Activity of TALENs with NN versus NK RVDs
We compared the activities of engineered TALENs that specify the nucleotide G with either NN or NK RVDs. Using the Golden Gate assembly method for TALEN engineering , we constructed 15 TALEN pairs that incorporate either NN or separately NK RVDs to specify G. The total number of G's in the corresponding target DNA sequences ranged from 3 to 17, and no bias was imposed as to how the G's were distributed in the target. To test the activity of the TALENs, we used a yeast-based single-strand annealing (SSA) assay in which LacZ activity serves as an indicator of DNA cleavage by TALENs ,. Briefly, the assay employs a target plasmid containing a lacZ reporter gene with an internal sequence duplication disrupted by a TALEN target sequence. Cleavage of the target by the corresponding TALENs results in reconstitution of a functional lacZ gene whose expression is measured by standard LacZ enzymatic assays. TALEN pairs containing NN RVDs showed 14–90% activity of the positive control TALEN pair, SurB, which was slightly more active than the potent zinc-finger nuclease (ZFN), Zif268 (Fig. 1). When NN was exchanged for the NK RVD, nuclease activity was reduced for 14 of 15 TALEN pairs, and for several NK-containing TALENs, no activity was detected. One exception was TALEN pair 248/249, which contained 6 NK RVDs in total (2 in TALEN 248 and 4 in 249). The activities of both NN- and NK-versions of this TALEN pair were comparable. Another exception was 143/144 in which the NK version had slightly higher activity than the NN version.

————————

▶ **Required work**
1) Answer these questions from the TALEN passage, one per line:
(a) How many TALEN pairs were constructed?
(b) Which TALEN pair served as the positive control?
(c) How many NK RVDs did TALEN 249 contain?
2) Please recast the paragraph of the TALEN passage beginning "We compared the activities of engineered TALENs" as a short bulleted list that keeps its main facts.
3) Extend the TALEN passage by continuing it from its last sentence.
The material after the TALEN passage can be ignored.

▶ **Listed records**
————————

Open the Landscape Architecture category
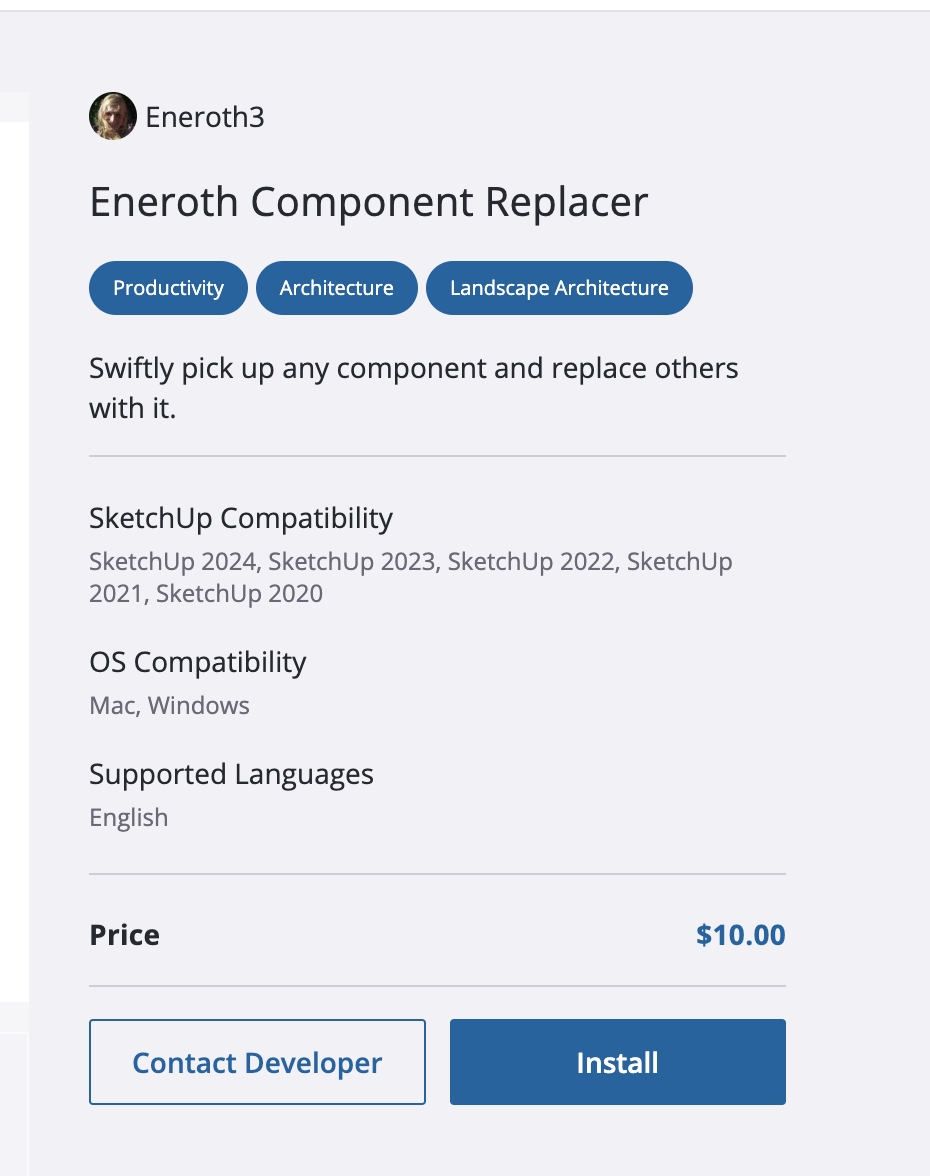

————————

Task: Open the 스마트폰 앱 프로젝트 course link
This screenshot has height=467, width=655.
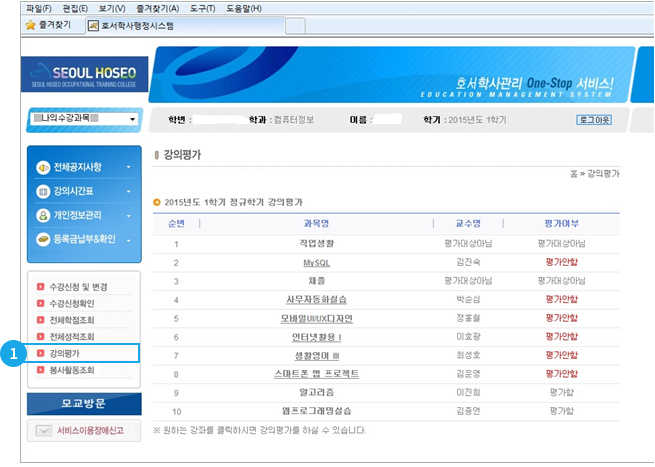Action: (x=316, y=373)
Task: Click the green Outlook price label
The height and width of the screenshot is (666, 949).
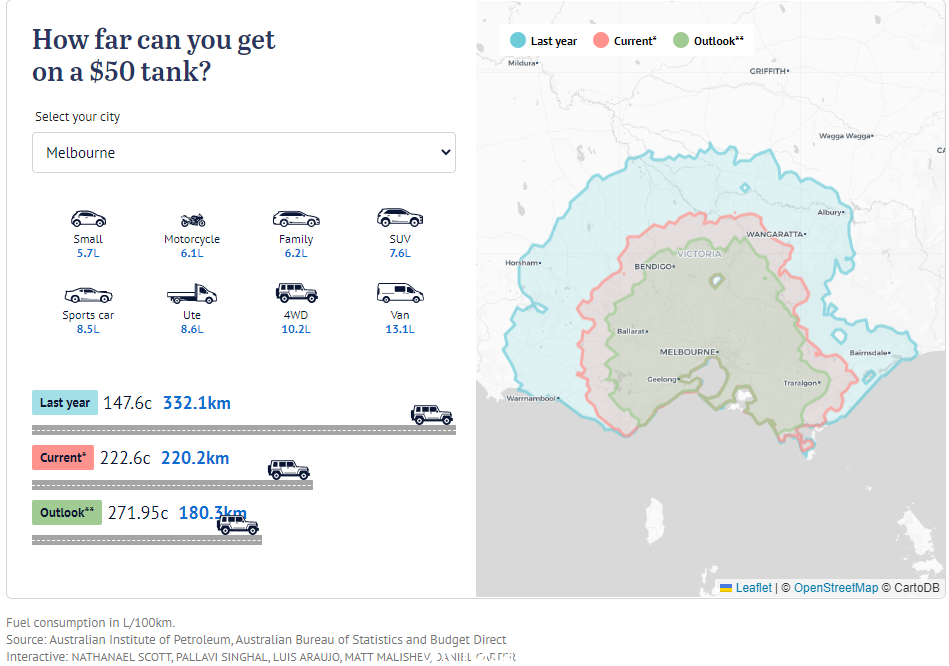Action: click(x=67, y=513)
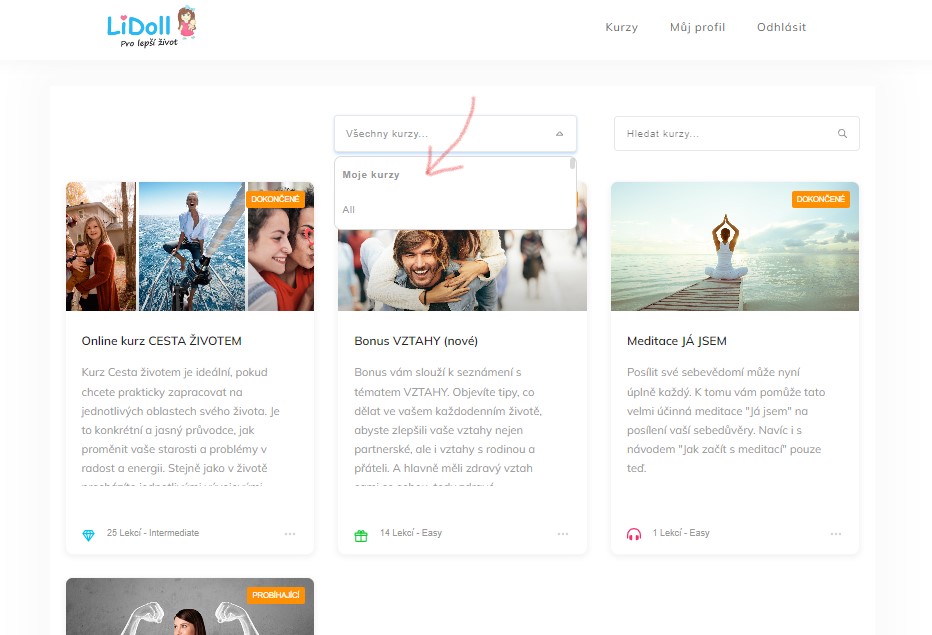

————————

▶ **Answers in order**
1)
(a) 15
(b) SurB
(c) 4

2)
- The study compared TALENs that specify G with NN RVDs against TALENs that specify G with NK RVDs.
- 15 TALEN pairs were built with the Golden Gate assembly method.
- Target sequences contained 3 to 17 G's, with no bias in how the G's were distributed.
- Activity was tested with a yeast single-strand annealing assay. In this assay, TALEN cleavage of a target inside a duplicated lacZ reporter restores a functional lacZ gene, measured by LacZ enzymatic assays.
- NN-containing pairs reached 14–90% of the activity of the positive control SurB, which was slightly more active than the zinc-finger nuclease Zif268.
- Swapping NN for NK reduced activity in 14 of 15 pairs, and several NK versions showed no detectable activity.
- Exceptions:
  - Pair 248/249 (6 NK RVDs in total) had comparable NN and NK activity.
  - Pair 143/144 was slightly more active in its NK version.

3)
Plotted on the right are the relative activities of TALENs with either all NN (dark gray) or NK (light gray) RVDs for specifying G nucleotides. Activities are relative β-galactosidase units as determined in our yeast-based TALEN activity assay . All values are normalized to a TALEN positive control, SurB (black). Also shown for reference is the activity obtained with the well-characterized ZFN, Zif268 (white). Left and right arrays comprising TALEN pairs are numbered (e.g. 166, 167) followed by RVD sequences of the various TALEN DNA binding domains with repeat 1 being nearest to the N-terminus of the protein. NN RVDs that were replaced with NK are in red. The DNA target sequences are shown below the RVDs. Values are expressed as the mean of triplicates with standard deviation (S.D.).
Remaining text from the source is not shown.